Aug 24, 2023 | 0 comments

In television and radio interviews on Tuesday and Wednesday, the president of the Citizens Revolution movement admitted she expected “much better results” from Sunday’s election. She claims that the party’s candidates were “severely harmed” by the murder of presidential candidate Fernando Villavicencio but added that “mistakes were made” in campaign strategy.

Marcela Aguiñaga, right, during an Ecuavisa interview.

“It is true, we expected more success from the election,” said Marcela Aguiñaga, Guayas Province prefect and CR campaign leader. “Before the assassination, our polling showed Luisa [González] was very close to a first election victory and that our candidates would be very close to winning a majority in the National Assembly.

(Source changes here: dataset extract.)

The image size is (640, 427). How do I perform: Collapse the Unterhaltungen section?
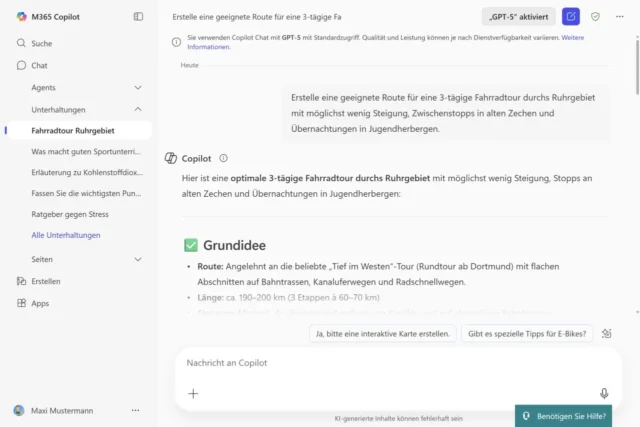(x=138, y=109)
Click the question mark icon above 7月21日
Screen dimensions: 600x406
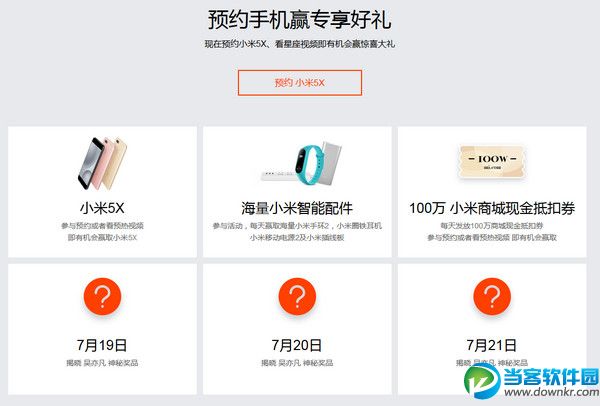click(492, 297)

We were at 38% or 39% in the presidential race and believed we would win at least 67 or 68 seats in the Assembly, if not 72.”

Villavicencio’s murder was the biggest factor in the election, Aguiñaga says. “It disrupted everything and slanderous rumors circulated that members of Citizens Revolution were involved in the plot,” Aguiñaga said. “This is why we are insisting that police and prosecutors release information from the investigation as soon as possible so people understand the crime.”

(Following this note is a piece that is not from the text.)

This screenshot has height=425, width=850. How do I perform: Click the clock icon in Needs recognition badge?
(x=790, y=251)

According to Aguiñaga, political opponents “spread stories about a criminal hecatomb,” implicating the CR movement.

Among the effects of the assassination, she said, was the emergence of Daniel Noboa as González’s challenger in the October runoff. “No one expected it. It was total surprise,” she said.

Also unexpected, says Aguiñaga, was the strength of Villavicencio’s Construye Movement and of Noboa’s National Democratic Action party in the National Assembly race. “We expected them to win a few seats, but not 43 or 44.”

She added: “It should not be overlooked that CR gained three or four Assembly seats and we believe we will add another when the overseas telematic voting problems are resolved. We are the largest and most influential voting bloc in the Assembly and we are looking forward to great success in the coming months.”

In an interview with Ecuavisa, Aguiñaga conceded that González will have a “difficult fight” to defeat Noboa in October. “We realize we made some mistakes in the campaign and those are being corrected,” she said. “It will be hard, but I am confident we will win the runoff.”

Given the strong anti-Correista sentiment among many voters, the interviewer asked where González expects to pick up runoff votes. “We think we can gain votes from several of the defeated candidates, as well as from Noboa because we think much of his support is soft. We also expect many of Jan Topic’s supporters will move to our side,” Aguiñaga says. “As the new campaign begins, people will learn more and more about Luisa and Noboa and we think they will determine that Luisa is the better choice.”

In a radio interview Wednesday, Aguiñaga conceded that CR must pay more attention to younger voters. “I think this is a fair criticism although we did very well with the youth vote,” she says. “We will be much more aggressive and sophisticated in our use of social media in the next two months.”

Aguiñaga dismissed suggestions that Rafael Correa’s dominance of the CR movement was a factor in the election. When an interviewer referred to a social media comment by an alleged CR campaign worker that the “Citizens Revolution had become the party of the old man,” Aguiñaga responded that “this is total garbage,” suggesting the anonymous comment was “probably planted” by the opposition. “Rafael Correa is our founder and our advisor, but every candidate of CR is free to speak his or her mind without intimidation. Each one of us is our own person.”